Work out how many lines in the data below contain "agent", and state that count with nothing added.

Start of Block

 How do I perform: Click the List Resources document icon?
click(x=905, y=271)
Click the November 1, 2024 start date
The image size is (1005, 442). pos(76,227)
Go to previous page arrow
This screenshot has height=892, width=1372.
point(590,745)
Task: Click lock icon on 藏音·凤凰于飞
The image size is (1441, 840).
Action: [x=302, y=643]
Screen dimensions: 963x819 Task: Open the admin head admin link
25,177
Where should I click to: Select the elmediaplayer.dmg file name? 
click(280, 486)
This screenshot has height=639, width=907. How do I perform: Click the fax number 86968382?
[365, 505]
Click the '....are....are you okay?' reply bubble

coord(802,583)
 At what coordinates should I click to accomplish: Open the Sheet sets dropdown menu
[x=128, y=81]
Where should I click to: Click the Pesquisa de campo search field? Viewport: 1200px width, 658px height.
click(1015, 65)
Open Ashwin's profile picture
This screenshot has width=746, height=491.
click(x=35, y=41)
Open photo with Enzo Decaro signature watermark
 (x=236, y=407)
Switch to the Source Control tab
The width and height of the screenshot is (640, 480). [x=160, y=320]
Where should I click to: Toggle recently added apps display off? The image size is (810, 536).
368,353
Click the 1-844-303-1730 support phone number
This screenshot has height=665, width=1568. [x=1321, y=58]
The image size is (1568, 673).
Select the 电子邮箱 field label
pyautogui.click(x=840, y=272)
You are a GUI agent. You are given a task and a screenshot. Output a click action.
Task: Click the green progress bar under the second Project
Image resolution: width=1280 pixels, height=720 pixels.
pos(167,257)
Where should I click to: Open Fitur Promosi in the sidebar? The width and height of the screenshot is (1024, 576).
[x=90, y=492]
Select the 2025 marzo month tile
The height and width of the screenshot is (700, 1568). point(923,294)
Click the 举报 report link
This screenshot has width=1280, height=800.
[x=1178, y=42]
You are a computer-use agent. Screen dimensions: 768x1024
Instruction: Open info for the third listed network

End of Block

### Answer space
2